Data for the task »
--- START ---

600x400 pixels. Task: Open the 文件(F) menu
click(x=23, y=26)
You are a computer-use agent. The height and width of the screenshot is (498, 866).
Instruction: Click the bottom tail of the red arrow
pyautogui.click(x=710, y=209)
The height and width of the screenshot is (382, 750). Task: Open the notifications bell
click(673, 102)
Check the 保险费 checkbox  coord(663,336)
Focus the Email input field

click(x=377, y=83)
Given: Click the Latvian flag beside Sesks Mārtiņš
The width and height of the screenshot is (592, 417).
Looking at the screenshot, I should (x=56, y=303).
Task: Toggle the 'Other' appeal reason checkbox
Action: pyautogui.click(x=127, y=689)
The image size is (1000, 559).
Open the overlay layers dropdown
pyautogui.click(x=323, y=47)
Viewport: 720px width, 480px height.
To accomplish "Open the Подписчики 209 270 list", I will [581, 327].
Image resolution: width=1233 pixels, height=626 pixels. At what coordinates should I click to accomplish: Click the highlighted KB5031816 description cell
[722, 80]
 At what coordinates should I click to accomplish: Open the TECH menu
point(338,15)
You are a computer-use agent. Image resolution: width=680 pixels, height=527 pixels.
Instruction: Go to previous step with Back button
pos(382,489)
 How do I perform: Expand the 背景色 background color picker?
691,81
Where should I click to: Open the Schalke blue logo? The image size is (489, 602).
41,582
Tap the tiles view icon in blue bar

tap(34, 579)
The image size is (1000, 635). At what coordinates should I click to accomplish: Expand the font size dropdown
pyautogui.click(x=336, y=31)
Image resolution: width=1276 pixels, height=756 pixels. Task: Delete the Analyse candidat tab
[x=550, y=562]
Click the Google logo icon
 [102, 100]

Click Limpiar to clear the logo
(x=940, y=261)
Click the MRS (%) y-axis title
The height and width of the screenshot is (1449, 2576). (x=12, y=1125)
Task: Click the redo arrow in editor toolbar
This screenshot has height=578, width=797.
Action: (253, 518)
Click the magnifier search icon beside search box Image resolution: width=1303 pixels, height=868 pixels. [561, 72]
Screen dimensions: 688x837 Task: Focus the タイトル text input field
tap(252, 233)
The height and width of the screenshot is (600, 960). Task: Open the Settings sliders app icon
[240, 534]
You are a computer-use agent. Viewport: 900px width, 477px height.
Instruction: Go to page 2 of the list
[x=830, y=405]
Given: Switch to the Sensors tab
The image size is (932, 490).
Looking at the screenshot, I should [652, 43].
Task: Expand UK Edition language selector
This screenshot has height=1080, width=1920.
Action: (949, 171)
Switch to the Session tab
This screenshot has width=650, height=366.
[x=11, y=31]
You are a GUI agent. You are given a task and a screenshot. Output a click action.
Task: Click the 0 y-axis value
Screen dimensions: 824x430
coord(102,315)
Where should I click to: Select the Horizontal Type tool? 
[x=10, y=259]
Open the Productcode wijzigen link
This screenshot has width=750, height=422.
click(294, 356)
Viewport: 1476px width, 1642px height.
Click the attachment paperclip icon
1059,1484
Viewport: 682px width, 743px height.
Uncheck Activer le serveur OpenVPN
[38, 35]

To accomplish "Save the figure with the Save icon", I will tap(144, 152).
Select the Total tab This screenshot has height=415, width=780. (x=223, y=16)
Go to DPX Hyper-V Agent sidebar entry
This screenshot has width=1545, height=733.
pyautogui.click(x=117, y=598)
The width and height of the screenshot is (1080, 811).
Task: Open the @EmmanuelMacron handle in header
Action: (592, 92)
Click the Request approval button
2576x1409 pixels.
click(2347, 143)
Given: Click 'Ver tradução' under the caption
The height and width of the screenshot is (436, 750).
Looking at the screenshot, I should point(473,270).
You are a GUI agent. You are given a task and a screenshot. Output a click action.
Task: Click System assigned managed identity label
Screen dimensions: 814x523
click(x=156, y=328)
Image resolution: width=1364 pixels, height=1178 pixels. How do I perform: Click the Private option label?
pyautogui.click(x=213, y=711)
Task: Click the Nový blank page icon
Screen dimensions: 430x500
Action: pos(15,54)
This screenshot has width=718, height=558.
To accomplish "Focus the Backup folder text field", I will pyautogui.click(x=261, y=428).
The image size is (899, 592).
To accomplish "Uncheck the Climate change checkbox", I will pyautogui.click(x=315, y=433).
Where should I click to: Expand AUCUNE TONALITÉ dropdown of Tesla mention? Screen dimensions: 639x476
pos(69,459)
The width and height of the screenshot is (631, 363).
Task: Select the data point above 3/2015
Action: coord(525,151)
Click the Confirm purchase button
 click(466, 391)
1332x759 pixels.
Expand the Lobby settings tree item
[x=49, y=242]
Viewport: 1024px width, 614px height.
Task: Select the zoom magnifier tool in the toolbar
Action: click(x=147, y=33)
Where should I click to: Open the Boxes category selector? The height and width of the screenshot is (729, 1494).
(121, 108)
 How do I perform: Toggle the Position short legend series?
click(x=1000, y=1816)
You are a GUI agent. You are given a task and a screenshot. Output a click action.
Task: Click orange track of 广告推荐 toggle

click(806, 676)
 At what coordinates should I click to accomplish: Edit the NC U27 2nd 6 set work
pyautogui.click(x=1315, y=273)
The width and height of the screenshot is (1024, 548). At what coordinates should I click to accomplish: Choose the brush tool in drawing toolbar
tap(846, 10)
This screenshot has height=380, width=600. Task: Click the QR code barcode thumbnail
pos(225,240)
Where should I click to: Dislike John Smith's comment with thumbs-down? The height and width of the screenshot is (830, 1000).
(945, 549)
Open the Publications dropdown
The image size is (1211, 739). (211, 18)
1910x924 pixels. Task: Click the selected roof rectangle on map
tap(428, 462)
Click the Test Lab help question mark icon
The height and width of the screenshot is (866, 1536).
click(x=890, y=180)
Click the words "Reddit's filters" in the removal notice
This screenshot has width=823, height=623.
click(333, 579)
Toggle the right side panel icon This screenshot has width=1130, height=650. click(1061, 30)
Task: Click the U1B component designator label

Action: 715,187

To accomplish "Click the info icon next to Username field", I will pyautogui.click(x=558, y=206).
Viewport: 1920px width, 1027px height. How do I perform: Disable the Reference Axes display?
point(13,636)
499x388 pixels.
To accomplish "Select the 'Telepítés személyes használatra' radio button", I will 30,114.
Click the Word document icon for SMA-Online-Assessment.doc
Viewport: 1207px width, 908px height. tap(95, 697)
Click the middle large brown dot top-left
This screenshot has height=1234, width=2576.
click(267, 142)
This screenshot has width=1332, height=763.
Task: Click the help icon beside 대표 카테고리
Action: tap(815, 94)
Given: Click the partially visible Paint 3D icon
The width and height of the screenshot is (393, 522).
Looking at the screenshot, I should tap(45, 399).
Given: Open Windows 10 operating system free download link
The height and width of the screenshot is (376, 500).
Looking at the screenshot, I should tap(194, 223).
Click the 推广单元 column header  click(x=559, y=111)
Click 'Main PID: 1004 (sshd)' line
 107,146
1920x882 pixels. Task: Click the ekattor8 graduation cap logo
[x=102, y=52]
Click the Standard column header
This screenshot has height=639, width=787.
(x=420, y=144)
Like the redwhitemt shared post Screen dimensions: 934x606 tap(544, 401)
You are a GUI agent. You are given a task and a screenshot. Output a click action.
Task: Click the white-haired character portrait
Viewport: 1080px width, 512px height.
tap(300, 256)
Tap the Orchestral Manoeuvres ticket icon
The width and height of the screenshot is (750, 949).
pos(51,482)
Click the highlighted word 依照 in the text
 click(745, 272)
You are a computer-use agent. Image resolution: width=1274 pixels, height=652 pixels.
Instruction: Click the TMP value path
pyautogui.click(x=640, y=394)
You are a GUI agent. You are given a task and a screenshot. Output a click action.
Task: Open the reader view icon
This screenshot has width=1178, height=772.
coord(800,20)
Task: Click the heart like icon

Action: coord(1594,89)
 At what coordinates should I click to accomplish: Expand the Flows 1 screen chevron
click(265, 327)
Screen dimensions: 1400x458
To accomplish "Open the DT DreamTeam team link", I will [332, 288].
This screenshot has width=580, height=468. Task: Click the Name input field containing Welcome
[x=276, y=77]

--- END ---

Task brief » For this exercise, repeat exactly the lines of the data above from the one with "Where should I click to: Expand" down to the one with "Toggle the right", both end lines included.

Response to the exercise »
Where should I click to: Expand AUCUNE TONALITÉ dropdown of Tesla mention? Screen dimensions: 639x476
pos(69,459)
The width and height of the screenshot is (631, 363).
Task: Select the data point above 3/2015
Action: coord(525,151)
Click the Confirm purchase button
 click(466, 391)
1332x759 pixels.
Expand the Lobby settings tree item
[x=49, y=242]
Viewport: 1024px width, 614px height.
Task: Select the zoom magnifier tool in the toolbar
Action: click(x=147, y=33)
Where should I click to: Open the Boxes category selector? The height and width of the screenshot is (729, 1494).
(121, 108)
 How do I perform: Toggle the Position short legend series?
click(x=1000, y=1816)
You are a GUI agent. You are given a task and a screenshot. Output a click action.
Task: Click orange track of 广告推荐 toggle

click(806, 676)
 At what coordinates should I click to accomplish: Edit the NC U27 2nd 6 set work
pyautogui.click(x=1315, y=273)
The width and height of the screenshot is (1024, 548). At what coordinates should I click to accomplish: Choose the brush tool in drawing toolbar
tap(846, 10)
This screenshot has height=380, width=600. Task: Click the QR code barcode thumbnail
pos(225,240)
Where should I click to: Dislike John Smith's comment with thumbs-down? The height and width of the screenshot is (830, 1000).
(945, 549)
Open the Publications dropdown
The image size is (1211, 739). (211, 18)
1910x924 pixels. Task: Click the selected roof rectangle on map
tap(428, 462)
Click the Test Lab help question mark icon
The height and width of the screenshot is (866, 1536).
click(x=890, y=180)
Click the words "Reddit's filters" in the removal notice
This screenshot has width=823, height=623.
click(333, 579)
Toggle the right side panel icon This screenshot has width=1130, height=650. click(1061, 30)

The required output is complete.